I would report it under Line 115. See p.15 of the Guide:
_*Pensions from a foreign country*
Report in Canadian dollars the gross amount of your foreign pension income you received in 2013. See “How do you report foreign income and other amounts?” on page 9. Attach a note to your paper return identifying the type of pension you received and the country it came from. In some cases, amounts you receive may not be considered pension income, and you may have to report them elsewhere on your return.

*Tax Tip*
You can claim a deduction on line 256 for the part of your foreign pension income that is tax-free in Canada
because of a tax treaty. If you do not know whether any part of your foreign pension is tax-free, contact us.
_
So, report it on Line 115. Attach a letter explaining what it is from, and asking if this correct. Also ask if there is a tax treaty that would permit part of it to be deducted on Line 256. Also, determine if the country of origin has withheld taxes (Canada withholds income tax from OAS payment to non-residents) If taxes have been withheld, you may be able to claim foreign tax credits as explained on page.10.

PS. another reason why you would want it in Line 115 (assuming CRA agrees) is that it would then be included in determining the Pension Income Amount in Line 314.


----------



## gibor365 (Apr 1, 2011)

Thank you.... I also was thinking to claim it on Line 115. The official translantion from Hebrew my mom's social assisstance is "The basic old-age pension".
I found Canada-Israel treaty
http://www.fin.gc.ca/treaties-conventions/Israel_-eng.asp
but didn't understand anything  , so have no idea if something exempt or not.... in any case I played with turbotax sift, made all exempt, nothing exempt ... in all cases I got refund = 0 (as my mom't taxable income less than 9K), thus , not sure if it (exemption or not) matters....


----------



## bgc_fan (Apr 5, 2009)

I'm not sure why you seem fixated on a refund. Were there withholding taxes deducted from the pension? Or is this regarding GST credits?


----------



## OhGreatGuru (May 24, 2009)

_...my mom's taxable income less than 9K.._

If her taxable income is less than the Basic Personal Exemption, it should make no difference in her taxes, which are zero, at present. But you should still report it on line 115 and write to CRA asking for direction/confirmation on the points I raised, in order to have it correct for future, in case her financial circumstances change.


----------



## gibor365 (Apr 1, 2011)

bgc_fan said:


> I'm not sure why you seem fixated on a refund. Were there withholding taxes deducted from the pension? Or is this regarding GST credits?

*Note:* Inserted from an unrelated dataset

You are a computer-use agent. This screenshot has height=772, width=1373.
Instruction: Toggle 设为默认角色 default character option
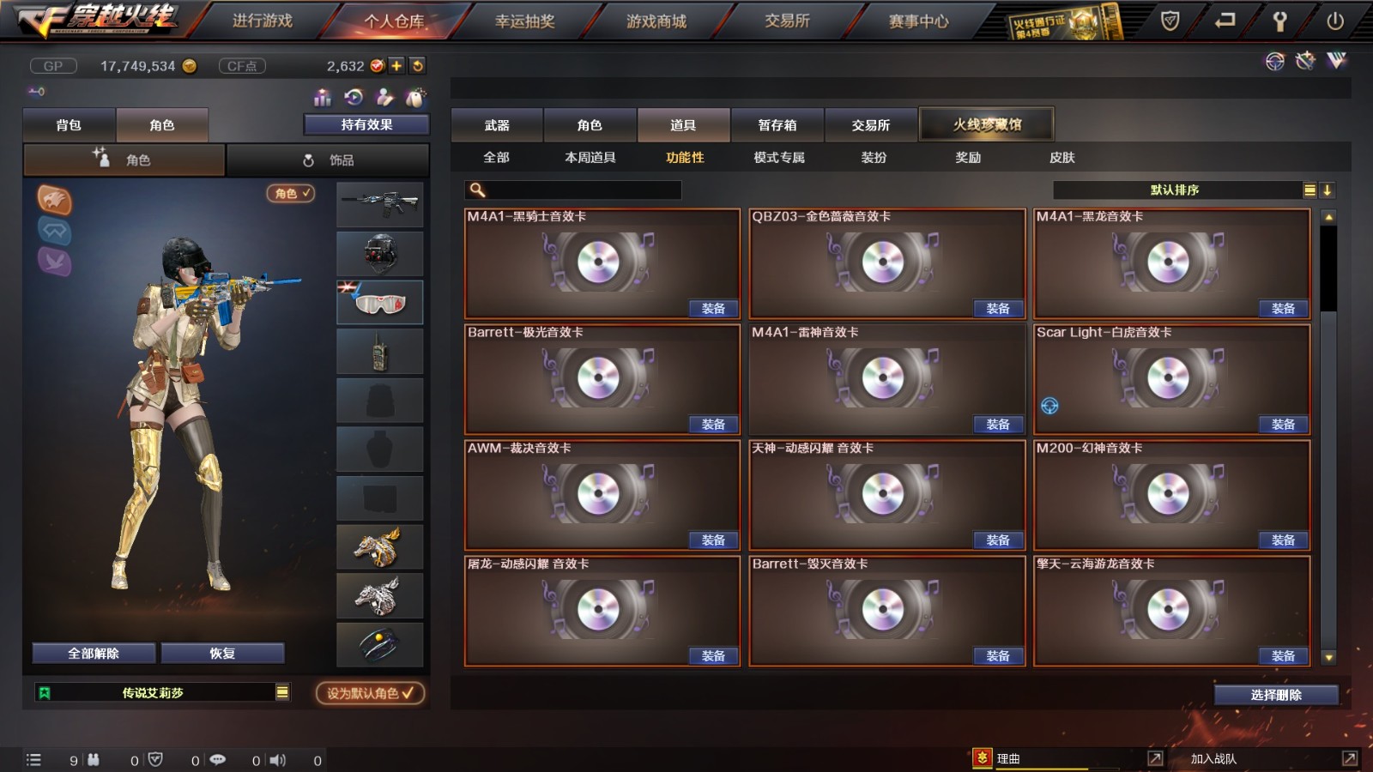pos(370,693)
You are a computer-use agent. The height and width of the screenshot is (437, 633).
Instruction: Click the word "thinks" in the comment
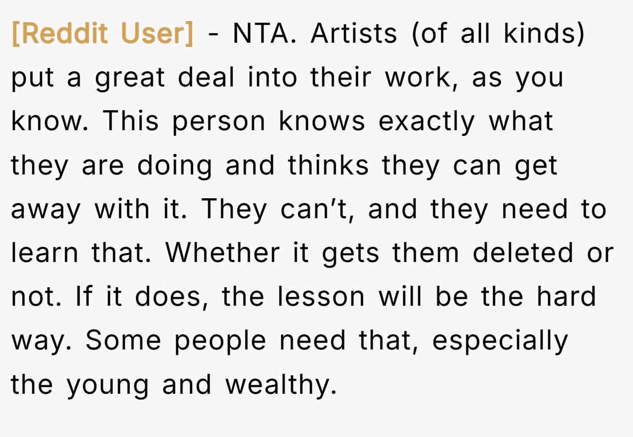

 I'm not fixated on the refund... I just mean that CRA shouldn't really care.... Regarding taxes, neither my mom nor myself have no idea. She just gets from Israeli National Insurance Institute fixed amount every month to her bank account in Israel. If something is deducted , it deducted before she gets it... in Israel no one GST filling any taxes, everything is done automatically by government.
Didn't get your question regarding GST credit..... this amount doesn't change if I don't enter her pension at all or enter in any box ... I get same $272 HST/GST credit


----------



## gibor365 (Apr 1, 2011)

OhGreatGuru said:


> _...my mom's taxable income less than 9K.._
> 
> If her taxable income is less than the Basic Personal Exemption, it should make no difference in her taxes, which are zero, at present. But you should still report it on line 115 and write to CRA asking for direction/confirmation on the points I raised, in order to have it correct for future, in case her financial circumstances change.


Yeap. I will report it on 115 and will write in box where it's from, I'm doing taxes online, so not gonna write somethin on paper...if CRA would like more data, let them send letter to my mom. 
Here financial circumstances just cannot change  more than that she can get any OAS or GIS or anything from government only in 7 years (as she is sponsored immigrant)


----------



## bgc_fan (Apr 5, 2009)

gibor said:


> I'm not fixated on the refund... I just mean that CRA shouldn't really care....


The reason why I said that is that you were just pointing out a refund of 0 regardless of how you report the income. The impression I was getting was that you were expecting a refund. If you just mentioned payable taxes of 0, I wouldn't have asked.


----------